___ TEKS YANG DIBERIKAN ___

Pertanyaannya, sedemikian pentingnyakah apa yang kita gunakan dan label yang berada dibalik benda-benda tersebut?

David Ogilvy seorang pakar Advertising mengatakan bahwa setiap merek yang sukses mewujudkan kepribadian yang berbeda, seperti stereotip yang juga mewakil tipe-tipe orang. Disebutkan pula, "People buy many products or services not only for what they can do, but also for what they mean to people and reference groups". 

Artinya, tak seperti dahulu orang membeli suatu produk karena mereka memang membutuhkan atau dilihat dari sisi manfaatnya.

Misalnya pasta gigi saya habis, maka saya perlu membelinya karena setiap hari paling tidak menyikat gigi 2 atau 3 kali. Atau saya perlu membeli obat jerawat karena saat ini muka seringkali bemrunculan jerawat. Namun, perkembangan jaman mengalihkan orang untuk membeli sebuah produk berdasarkan apa yang ia ingin terlihat di mata orang lain paling tidak dalam komunitasnya. 

Apakah ia ingin tampak lebih menawan, lebih berkelas atau berwibawa. Hal inilah juga yang dapat menjawab pertanyaan mengapa mewabah produk-produk aspal (asli tapi palsu, mirip bentuknya tetapi berbeda merek dan harga).

Stephen King dalam Development New Brands menekankan bahwa, "A product is something that is made, in factory. A Brand is something that is bought by customers." Orang bisa saja meniru bentuk sebuah produk seperti aslinya, namun sebuah brand adalah unik tak dapat serta merta dicuri atau ditiru oleh pihak lain. Berdasarkan nilai dari brand itu maka yang dibeli konsumen tak melulu barang itu sendiri tetapi arti psikologis dibaliknya.

Brand atau sering disebut dengan merek atau label tidak sekedar nama yang dapat membedakan seseorang dengan lainnya atau sebuah produk dengan produk lain.

Seorang anak saat lahir bahkan sebelum dilahirkan, orangtua telah mempersiapkan nama indah untuknya. Nama yang diberikan kepada sang anak pastilah memiliki arti tertentu, mengandung harapan dari orangtua untuk anaknya kelak.

Katakanlah itu 'Melati' ayah ibu berharap puterinya kelak akan dapat mengharumkan nama keluarga, nusa dan bangsa. Atau 'Perkasa', orangtua menginginkan puteranya bertumbuh menjadi sosok yang kuat, berani dan ulet. Tak sedikit pula orangtua mengambil nama dari tokoh-tokoh agama atau orang suci untuk anak-anak mereka agar dapat meneladani kesucian mereka. 

Demikian halnya dengan sebuah produk, nama sebuah produk tidaklah tertanam sebagai suatu benda 'mati' atau tidak bergerak, tetapi memiliki 'jiwa'. Di jaman dulu di Scandinavia, para peternak di sana memberi cap untuk setiap sapi miliknya agar tidak tertukar dengan sapi-sapi milik peternak lain.

___

TUGAS>
a - Dalam teks tentang merek, sebutkan semua sifat yang diharapkan orang tua dimiliki putra mereka yang diberi nama 'Perkasa'.
b - Teruskan teks tentang merek mulai dari bagian terakhir yang ditampilkan.
Materi berikut tidak dipakai untuk mengerjakan tugas apa pun.

___ INFORMASI YANG DIBERIKAN ___

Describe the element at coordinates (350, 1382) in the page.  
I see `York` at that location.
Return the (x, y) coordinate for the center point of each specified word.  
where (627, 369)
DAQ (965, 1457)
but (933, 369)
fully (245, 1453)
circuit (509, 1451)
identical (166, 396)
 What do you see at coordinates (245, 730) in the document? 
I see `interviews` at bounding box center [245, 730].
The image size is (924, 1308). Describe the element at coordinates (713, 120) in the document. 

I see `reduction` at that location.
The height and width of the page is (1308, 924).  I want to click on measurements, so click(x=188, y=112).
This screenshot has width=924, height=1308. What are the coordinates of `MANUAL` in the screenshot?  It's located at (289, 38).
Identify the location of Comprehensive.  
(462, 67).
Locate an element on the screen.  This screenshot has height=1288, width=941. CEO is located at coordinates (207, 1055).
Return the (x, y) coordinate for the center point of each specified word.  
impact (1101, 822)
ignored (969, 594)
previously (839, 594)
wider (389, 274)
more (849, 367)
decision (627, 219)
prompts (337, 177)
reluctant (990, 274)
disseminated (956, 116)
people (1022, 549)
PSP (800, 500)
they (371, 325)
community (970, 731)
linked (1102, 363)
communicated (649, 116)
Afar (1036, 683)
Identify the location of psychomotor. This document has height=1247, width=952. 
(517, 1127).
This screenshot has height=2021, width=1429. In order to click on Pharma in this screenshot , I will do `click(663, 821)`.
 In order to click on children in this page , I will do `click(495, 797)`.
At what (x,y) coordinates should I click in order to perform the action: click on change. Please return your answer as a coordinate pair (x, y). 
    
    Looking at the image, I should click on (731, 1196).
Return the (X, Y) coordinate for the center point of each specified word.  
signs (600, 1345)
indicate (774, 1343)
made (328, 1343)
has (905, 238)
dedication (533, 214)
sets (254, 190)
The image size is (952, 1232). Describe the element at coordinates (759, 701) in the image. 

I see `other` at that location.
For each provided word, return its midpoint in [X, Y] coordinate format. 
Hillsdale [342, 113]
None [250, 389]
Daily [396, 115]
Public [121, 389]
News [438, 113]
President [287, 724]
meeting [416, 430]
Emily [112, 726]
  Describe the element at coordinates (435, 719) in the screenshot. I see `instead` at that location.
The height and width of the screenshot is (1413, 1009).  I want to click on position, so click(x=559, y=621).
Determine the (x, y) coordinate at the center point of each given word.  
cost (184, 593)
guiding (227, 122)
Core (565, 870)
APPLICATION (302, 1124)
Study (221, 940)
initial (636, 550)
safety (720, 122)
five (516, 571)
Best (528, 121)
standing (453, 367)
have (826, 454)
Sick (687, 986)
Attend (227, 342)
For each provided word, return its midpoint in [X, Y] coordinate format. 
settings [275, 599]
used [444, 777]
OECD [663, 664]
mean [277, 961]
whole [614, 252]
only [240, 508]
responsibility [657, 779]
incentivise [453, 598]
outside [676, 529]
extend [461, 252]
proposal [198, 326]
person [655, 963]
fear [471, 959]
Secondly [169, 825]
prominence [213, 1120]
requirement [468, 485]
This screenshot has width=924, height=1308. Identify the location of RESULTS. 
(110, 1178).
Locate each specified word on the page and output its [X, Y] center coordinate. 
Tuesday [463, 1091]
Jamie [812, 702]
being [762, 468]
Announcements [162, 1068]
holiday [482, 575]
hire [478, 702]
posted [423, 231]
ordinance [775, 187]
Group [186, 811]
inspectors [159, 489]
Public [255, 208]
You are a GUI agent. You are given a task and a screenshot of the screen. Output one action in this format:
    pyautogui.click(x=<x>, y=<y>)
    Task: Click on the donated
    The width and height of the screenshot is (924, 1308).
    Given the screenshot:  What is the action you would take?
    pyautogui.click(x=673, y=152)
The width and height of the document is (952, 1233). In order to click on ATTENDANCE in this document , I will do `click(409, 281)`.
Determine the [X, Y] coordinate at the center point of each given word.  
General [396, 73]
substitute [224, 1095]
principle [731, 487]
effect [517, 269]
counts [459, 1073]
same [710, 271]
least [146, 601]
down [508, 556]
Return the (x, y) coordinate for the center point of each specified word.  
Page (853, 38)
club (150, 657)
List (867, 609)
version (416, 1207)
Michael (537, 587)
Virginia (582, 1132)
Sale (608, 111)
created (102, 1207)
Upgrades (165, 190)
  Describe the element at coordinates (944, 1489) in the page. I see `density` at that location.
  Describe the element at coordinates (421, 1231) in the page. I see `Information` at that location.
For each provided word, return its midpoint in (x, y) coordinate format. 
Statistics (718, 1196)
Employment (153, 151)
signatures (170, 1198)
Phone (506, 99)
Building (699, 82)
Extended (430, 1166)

___

JAWABAN>
a - kuat, berani, ulet

b -
Dalam perkembangannya ada atribut psikologis dari sebuah brand menyangkut kesan terhadap produk, pengalaman yang diperoleh ketika menggunakannya, keuntungan baik materi maupun non materi setelah menggunakannya dan hubungan yang terjalin dengan komunitas produk tersebut. 

Sehingga ketika seseorang memilih untuk menggunakan merek tertentu, ia sedang menyesuaikan pada lingkungan atau pangkat yang sekarang dimiliki. Jika sebelumnya ia tak tertarik dengan merk terkenal atau hanya mampu membeli produk lokal, maka saat ini ia perlu membiasakan dengan menggunakan merek-merek internasional.

Sebuah Janji

Brand juga memiliki kaitan dengan perolehan kepercayaan dari masyarakat atau reputasi terhadap produk dan perusahaan yang memproduksinya. Strategi sebuah brand dikembangkan secara sistimatis melalui proses pembentukan serta pemeliharaan reputasi yang baik (Van Riel dan Bruggen, 2022). 

Untuk itu sebuah brand memiliki aspek intangible didalam sebuah produk, maka kita bicara soal nilai yang terkandung dalam sebuah brand.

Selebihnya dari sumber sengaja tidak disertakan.